Many perennials, such as black-eyed Susans, foxglove, and hostas, leave unsightly stalks in the fall garden that should be cut down. Not only will this make the garden look better, it will insure that the plants grow well in the spring and put forth showy flowers on schedule.
Use garden shears or small loppers to trim the stalks close to the ground, but not all the way down. Leave a visible crown.
If you grow roses, remove only the dead flowers and about a third of the upper branches. The goal is to cut the rose bush just enough so that the snow does not break the branches, and the wind does not snap them.
Many flowering shrubs do well when thinned. The sun can reach all the branches and the spring show will be especially glorious.
Other shrubbery, such as forsythia and lilac, form their blossoms near the tip of the plant and so fall trimming will reduce, or totally destroy, next year’s flowers.
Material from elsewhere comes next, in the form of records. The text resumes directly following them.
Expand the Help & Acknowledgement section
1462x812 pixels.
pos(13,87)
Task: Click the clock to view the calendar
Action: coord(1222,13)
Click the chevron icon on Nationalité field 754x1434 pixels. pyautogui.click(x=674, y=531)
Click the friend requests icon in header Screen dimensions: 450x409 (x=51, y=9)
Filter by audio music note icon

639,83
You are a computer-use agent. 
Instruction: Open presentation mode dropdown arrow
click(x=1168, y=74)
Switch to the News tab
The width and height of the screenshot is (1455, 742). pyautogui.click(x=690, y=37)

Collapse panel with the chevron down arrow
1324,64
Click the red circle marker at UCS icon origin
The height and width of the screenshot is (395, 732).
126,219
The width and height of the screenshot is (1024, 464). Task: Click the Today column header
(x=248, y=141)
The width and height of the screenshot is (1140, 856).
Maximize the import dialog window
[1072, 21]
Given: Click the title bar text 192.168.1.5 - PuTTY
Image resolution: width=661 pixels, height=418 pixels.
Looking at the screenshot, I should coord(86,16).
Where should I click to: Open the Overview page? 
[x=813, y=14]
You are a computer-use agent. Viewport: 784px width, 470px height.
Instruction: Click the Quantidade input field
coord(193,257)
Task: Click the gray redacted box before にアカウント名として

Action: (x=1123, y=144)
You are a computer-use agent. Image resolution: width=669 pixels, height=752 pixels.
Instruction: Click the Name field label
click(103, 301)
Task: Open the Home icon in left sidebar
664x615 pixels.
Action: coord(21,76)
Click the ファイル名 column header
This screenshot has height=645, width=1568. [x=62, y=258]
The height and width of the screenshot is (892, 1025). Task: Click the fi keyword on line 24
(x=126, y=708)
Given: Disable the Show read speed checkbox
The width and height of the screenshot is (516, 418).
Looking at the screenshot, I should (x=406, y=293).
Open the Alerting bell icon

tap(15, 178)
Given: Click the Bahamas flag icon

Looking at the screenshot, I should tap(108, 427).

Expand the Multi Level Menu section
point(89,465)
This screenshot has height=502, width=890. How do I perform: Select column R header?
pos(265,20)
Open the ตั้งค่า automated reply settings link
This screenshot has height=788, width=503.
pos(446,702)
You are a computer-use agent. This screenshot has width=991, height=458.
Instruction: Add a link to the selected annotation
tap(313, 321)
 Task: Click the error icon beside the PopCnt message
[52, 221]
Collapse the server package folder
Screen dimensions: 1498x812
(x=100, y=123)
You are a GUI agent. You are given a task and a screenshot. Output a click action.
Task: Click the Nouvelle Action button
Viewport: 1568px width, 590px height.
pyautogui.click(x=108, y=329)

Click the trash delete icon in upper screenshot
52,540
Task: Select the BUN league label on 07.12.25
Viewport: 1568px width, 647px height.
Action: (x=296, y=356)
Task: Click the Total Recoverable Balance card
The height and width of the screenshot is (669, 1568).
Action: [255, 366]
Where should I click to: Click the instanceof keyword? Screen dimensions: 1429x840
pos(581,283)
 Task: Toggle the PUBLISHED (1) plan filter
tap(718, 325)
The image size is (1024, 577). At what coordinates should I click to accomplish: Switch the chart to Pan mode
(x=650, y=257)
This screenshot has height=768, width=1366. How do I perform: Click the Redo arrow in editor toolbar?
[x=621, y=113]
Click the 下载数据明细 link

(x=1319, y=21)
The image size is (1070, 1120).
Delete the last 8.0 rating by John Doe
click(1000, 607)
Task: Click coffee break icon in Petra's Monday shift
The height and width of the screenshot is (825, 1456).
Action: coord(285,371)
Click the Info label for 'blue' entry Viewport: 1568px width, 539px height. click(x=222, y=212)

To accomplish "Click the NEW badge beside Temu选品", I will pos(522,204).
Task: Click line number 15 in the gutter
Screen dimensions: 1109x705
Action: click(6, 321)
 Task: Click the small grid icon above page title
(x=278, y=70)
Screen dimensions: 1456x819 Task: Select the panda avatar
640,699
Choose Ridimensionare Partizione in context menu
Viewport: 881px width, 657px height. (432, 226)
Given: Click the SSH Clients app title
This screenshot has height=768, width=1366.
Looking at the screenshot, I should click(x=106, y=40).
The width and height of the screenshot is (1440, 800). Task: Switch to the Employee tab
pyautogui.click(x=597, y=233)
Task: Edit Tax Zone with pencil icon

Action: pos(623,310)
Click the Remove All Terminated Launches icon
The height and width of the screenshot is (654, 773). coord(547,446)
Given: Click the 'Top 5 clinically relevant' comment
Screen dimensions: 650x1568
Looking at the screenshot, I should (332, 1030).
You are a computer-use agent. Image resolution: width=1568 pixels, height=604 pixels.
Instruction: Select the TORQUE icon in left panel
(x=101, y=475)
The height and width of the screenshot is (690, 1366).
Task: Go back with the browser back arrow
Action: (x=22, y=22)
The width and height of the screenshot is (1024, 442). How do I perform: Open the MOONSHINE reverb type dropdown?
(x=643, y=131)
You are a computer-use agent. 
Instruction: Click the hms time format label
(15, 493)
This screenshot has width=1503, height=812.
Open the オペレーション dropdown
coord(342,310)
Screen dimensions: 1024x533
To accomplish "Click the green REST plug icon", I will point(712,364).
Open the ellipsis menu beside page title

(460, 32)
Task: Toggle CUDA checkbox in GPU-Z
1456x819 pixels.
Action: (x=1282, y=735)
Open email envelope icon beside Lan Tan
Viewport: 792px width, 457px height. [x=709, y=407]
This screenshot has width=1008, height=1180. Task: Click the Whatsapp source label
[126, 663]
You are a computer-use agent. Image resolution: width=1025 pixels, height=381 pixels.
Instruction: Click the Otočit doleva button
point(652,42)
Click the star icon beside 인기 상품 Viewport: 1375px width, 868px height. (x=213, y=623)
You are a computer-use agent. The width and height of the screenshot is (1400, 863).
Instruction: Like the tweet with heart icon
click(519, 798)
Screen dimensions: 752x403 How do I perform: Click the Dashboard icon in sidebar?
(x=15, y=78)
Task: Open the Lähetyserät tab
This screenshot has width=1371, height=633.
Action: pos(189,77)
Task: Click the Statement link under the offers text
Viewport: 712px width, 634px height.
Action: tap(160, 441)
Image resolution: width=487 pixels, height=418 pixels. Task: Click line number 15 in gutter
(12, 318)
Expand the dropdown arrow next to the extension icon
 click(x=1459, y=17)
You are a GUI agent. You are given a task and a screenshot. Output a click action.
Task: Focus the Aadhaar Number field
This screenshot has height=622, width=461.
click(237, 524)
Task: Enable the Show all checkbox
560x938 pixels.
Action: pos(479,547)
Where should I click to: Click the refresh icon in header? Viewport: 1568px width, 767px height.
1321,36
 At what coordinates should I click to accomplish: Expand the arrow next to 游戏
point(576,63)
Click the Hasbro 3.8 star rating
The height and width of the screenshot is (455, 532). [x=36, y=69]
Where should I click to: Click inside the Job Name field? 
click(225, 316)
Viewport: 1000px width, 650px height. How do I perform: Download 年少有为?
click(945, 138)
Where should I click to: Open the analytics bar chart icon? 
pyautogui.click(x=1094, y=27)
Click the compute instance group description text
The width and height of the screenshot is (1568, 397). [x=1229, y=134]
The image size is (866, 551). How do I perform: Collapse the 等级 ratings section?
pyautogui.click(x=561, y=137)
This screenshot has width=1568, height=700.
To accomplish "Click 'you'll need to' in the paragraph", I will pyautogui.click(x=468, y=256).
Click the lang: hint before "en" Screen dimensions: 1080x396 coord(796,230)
For these, cut off only dead branches and those that are up against the house.
(If you want to trim these, do so immediately after they bloom in the spring.)
Read up on the shrubs you have in your yard.
Evaluate the shrubs before you start cutting and think about the shape you prefer. Trim the shrubs so that they don’t interfere with the house or walkways.
Finally, mulch garden beds and around shrubs and small trees. Mulch, which can be ground leaf litter, wood chips, chopped straw, or a similar mixture, holds in moisture and prevents soil erosion.
If the soil in your garden is very moist and heavy with clay, you will not need to mulch as much as someone with drier soil. You will have to be the judge.